* _Task directions_
Restate the records in full, so that each line matches the original exactly.

(Beginning of Data extracts)

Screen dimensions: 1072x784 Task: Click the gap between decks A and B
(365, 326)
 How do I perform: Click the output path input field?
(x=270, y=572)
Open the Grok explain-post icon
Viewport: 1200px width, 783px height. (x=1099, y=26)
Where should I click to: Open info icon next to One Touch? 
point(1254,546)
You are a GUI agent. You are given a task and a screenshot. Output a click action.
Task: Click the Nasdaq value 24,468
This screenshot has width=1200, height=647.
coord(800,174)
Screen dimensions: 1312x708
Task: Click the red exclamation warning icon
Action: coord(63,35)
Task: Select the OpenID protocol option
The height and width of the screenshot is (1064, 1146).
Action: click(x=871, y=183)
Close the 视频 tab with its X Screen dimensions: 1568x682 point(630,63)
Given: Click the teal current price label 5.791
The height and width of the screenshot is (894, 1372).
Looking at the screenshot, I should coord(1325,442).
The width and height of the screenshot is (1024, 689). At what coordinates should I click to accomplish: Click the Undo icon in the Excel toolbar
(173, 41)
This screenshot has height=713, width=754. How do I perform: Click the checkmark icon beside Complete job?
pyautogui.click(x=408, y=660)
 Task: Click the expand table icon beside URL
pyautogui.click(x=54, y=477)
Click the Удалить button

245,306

(End of Data extracts)

* _Reply to the exercise_
Screen dimensions: 1072x784 Task: Click the gap between decks A and B
(365, 326)
 How do I perform: Click the output path input field?
(x=270, y=572)
Open the Grok explain-post icon
Viewport: 1200px width, 783px height. (x=1099, y=26)
Where should I click to: Open info icon next to One Touch? 
point(1254,546)
You are a GUI agent. You are given a task and a screenshot. Output a click action.
Task: Click the Nasdaq value 24,468
This screenshot has width=1200, height=647.
coord(800,174)
Screen dimensions: 1312x708
Task: Click the red exclamation warning icon
Action: coord(63,35)
Task: Select the OpenID protocol option
The height and width of the screenshot is (1064, 1146).
Action: click(x=871, y=183)
Close the 视频 tab with its X Screen dimensions: 1568x682 point(630,63)
Given: Click the teal current price label 5.791
The height and width of the screenshot is (894, 1372).
Looking at the screenshot, I should coord(1325,442).
The width and height of the screenshot is (1024, 689). At what coordinates should I click to accomplish: Click the Undo icon in the Excel toolbar
(173, 41)
This screenshot has height=713, width=754. How do I perform: Click the checkmark icon beside Complete job?
pyautogui.click(x=408, y=660)
 Task: Click the expand table icon beside URL
pyautogui.click(x=54, y=477)
Click the Удалить button

245,306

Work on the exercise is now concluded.